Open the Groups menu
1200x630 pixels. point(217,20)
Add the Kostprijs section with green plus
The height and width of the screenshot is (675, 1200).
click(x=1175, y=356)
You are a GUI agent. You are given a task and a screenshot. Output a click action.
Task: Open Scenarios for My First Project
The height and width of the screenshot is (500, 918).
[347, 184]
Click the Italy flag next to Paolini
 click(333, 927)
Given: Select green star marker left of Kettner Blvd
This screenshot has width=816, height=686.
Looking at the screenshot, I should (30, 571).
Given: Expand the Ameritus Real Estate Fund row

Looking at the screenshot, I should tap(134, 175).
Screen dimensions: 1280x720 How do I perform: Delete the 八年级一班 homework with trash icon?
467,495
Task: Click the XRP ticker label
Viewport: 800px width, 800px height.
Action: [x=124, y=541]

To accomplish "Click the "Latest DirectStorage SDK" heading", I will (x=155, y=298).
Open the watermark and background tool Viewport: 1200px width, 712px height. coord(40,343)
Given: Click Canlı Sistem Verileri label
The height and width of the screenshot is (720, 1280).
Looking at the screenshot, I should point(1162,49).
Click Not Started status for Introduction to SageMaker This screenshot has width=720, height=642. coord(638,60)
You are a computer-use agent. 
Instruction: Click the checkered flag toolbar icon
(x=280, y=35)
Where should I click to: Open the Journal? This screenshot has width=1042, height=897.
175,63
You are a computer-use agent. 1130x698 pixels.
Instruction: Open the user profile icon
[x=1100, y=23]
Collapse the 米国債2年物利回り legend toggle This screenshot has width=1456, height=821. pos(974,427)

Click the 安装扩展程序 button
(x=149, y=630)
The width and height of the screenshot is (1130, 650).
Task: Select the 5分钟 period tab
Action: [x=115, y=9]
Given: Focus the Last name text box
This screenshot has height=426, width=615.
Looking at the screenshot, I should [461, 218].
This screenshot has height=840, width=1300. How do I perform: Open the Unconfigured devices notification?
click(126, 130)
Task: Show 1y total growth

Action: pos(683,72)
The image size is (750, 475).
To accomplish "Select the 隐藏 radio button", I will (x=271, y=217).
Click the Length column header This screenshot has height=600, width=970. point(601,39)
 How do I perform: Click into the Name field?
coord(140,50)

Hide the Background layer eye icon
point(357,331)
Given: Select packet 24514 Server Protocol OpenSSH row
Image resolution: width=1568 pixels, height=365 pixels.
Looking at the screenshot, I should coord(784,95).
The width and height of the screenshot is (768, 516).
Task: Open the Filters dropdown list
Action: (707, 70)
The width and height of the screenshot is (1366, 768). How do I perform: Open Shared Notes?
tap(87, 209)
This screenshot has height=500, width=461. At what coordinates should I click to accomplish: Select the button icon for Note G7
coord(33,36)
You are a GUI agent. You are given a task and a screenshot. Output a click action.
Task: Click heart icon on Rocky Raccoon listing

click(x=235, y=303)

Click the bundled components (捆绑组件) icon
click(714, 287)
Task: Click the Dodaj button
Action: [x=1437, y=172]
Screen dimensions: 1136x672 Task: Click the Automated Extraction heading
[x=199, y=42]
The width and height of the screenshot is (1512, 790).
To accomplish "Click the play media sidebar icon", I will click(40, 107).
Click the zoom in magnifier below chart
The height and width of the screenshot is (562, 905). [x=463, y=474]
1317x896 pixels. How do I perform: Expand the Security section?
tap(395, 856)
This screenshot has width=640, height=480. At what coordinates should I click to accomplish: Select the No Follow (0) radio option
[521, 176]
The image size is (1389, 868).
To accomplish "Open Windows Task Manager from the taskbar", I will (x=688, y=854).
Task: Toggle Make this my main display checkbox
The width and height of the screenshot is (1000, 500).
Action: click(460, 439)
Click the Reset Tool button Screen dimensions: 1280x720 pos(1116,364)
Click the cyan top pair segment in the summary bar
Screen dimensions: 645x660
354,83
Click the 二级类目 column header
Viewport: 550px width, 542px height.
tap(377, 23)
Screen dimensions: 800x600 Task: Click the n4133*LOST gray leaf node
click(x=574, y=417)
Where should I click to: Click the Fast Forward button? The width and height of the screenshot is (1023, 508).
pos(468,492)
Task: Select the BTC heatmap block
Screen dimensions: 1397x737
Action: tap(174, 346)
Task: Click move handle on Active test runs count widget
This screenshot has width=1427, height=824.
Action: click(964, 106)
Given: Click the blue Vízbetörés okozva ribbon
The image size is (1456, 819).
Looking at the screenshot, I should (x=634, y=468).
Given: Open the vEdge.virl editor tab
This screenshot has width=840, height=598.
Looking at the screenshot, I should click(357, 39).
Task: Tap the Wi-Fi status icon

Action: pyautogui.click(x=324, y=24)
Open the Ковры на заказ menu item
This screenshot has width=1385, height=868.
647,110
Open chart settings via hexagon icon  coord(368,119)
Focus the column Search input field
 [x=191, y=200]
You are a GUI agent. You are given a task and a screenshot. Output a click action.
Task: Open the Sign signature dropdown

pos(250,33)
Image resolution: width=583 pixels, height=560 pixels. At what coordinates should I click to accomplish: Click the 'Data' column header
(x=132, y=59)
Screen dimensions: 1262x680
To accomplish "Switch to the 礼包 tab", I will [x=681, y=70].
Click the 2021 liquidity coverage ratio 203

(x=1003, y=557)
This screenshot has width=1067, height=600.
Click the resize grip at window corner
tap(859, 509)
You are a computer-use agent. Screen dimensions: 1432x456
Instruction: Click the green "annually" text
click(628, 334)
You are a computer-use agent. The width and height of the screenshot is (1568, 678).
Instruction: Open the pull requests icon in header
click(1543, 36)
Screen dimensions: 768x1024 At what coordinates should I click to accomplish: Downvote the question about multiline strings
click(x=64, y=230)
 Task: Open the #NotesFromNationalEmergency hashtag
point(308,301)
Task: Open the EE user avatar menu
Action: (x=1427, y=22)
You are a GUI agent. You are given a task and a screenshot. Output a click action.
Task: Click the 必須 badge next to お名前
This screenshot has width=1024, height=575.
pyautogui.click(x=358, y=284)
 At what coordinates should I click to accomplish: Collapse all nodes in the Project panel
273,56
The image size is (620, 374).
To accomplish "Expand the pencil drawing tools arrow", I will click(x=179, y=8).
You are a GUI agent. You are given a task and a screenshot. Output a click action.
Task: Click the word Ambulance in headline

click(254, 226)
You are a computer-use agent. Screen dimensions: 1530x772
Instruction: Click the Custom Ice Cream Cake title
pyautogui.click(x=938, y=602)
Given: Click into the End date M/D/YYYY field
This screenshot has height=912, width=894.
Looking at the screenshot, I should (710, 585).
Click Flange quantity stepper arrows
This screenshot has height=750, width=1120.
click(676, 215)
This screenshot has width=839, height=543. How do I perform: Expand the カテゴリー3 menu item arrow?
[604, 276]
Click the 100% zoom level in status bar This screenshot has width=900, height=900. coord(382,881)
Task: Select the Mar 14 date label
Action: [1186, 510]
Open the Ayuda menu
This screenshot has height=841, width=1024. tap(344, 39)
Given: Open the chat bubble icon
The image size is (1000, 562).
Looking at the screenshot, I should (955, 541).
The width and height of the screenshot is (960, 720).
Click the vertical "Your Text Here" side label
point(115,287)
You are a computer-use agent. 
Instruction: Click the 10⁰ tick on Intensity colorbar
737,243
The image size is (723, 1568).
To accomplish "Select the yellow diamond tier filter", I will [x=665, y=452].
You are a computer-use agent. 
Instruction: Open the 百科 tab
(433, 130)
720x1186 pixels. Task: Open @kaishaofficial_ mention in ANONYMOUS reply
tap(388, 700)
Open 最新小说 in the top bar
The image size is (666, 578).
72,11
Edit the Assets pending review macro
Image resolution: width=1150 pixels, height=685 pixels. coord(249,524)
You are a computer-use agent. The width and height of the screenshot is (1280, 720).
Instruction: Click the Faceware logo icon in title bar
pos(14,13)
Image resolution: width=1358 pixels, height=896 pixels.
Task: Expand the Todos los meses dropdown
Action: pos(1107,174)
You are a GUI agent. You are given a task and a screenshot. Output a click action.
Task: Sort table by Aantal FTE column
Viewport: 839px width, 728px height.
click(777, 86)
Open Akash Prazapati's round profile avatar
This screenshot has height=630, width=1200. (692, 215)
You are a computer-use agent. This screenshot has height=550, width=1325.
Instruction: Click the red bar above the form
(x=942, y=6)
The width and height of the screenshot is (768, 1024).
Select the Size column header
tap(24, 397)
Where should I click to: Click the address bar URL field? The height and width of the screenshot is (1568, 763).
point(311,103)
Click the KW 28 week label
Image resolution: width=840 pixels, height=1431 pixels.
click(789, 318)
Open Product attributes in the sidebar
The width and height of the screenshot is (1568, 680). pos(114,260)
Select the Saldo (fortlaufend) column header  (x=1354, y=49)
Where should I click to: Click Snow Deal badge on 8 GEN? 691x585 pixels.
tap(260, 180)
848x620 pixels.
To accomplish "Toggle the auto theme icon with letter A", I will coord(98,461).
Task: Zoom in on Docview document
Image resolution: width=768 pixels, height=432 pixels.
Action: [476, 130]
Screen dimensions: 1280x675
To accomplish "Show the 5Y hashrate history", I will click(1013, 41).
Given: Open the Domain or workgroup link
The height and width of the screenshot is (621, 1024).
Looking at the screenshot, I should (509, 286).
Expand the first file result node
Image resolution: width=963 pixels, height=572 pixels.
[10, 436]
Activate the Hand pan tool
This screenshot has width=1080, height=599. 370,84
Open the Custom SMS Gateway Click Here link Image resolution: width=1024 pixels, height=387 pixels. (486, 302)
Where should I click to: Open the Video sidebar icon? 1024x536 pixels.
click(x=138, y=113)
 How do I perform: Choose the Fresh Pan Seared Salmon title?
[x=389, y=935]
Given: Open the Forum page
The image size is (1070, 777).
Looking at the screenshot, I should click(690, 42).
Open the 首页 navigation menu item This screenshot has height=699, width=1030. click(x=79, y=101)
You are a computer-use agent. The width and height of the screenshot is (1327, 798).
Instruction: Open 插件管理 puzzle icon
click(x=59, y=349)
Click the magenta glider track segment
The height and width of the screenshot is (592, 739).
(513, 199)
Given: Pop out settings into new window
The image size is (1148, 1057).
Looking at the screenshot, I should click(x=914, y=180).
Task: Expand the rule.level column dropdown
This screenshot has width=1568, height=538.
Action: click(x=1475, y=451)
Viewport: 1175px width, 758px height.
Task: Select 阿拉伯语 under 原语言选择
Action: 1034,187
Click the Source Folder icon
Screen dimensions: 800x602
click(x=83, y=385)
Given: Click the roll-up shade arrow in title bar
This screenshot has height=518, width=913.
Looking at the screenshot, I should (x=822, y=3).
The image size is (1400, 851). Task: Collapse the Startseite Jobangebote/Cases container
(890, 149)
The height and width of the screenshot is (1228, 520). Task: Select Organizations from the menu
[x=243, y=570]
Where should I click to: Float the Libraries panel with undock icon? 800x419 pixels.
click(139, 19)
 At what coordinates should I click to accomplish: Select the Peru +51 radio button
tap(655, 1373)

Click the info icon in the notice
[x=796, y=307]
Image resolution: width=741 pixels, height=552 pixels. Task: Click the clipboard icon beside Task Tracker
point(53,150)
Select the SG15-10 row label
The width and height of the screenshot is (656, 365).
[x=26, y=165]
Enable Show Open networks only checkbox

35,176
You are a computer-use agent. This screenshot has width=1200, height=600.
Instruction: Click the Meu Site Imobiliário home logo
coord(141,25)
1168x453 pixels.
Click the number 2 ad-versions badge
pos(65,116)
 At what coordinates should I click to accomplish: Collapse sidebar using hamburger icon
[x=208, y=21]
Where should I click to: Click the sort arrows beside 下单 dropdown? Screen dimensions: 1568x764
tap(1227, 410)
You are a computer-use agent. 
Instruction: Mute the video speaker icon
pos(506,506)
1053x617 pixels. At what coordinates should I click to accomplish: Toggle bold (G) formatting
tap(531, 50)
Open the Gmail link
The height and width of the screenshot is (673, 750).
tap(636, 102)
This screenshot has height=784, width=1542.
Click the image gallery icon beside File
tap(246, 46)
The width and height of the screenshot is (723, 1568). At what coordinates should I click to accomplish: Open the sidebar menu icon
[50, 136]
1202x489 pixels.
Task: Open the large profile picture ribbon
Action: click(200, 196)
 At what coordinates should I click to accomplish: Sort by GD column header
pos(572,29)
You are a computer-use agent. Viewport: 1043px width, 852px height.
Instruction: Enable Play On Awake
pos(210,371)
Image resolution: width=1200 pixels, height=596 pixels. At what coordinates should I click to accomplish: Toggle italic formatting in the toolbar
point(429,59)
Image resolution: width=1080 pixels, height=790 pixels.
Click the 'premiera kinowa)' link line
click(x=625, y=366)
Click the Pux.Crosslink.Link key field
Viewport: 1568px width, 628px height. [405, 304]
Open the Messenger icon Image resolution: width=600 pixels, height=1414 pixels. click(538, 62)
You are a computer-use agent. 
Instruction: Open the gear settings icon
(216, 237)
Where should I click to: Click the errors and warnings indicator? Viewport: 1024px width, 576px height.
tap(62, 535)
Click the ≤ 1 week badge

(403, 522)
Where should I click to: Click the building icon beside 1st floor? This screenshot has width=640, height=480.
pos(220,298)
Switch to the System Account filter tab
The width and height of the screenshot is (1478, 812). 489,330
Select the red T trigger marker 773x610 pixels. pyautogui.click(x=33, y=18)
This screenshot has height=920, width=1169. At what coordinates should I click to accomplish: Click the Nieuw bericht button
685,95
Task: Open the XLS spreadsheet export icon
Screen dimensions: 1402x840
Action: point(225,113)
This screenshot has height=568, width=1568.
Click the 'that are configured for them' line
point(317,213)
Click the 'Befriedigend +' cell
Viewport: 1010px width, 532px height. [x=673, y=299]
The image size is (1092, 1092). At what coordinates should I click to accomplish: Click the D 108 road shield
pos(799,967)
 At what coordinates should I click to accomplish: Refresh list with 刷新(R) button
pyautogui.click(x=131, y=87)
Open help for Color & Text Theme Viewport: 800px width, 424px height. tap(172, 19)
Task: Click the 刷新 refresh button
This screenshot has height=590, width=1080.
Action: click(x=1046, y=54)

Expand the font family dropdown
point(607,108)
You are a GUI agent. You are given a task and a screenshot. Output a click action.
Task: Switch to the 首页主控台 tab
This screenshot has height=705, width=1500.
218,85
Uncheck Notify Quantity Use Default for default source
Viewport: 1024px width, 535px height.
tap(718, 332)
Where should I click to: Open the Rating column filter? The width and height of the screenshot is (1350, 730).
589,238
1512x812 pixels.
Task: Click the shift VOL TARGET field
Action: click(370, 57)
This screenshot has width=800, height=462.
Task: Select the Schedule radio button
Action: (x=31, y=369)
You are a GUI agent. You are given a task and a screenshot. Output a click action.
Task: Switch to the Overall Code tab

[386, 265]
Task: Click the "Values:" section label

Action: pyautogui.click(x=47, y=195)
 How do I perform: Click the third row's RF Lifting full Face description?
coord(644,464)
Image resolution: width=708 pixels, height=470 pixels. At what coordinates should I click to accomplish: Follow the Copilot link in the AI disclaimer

———

→ What this task involves: Up to and including the line with "Given: Select green", please return the records exactly, beginning from their first line.

→ Solution for this task:
Open the Groups menu
1200x630 pixels. point(217,20)
Add the Kostprijs section with green plus
The height and width of the screenshot is (675, 1200).
click(x=1175, y=356)
You are a GUI agent. You are given a task and a screenshot. Output a click action.
Task: Open Scenarios for My First Project
The height and width of the screenshot is (500, 918).
[347, 184]
Click the Italy flag next to Paolini
 click(333, 927)
Given: Select green star marker left of Kettner Blvd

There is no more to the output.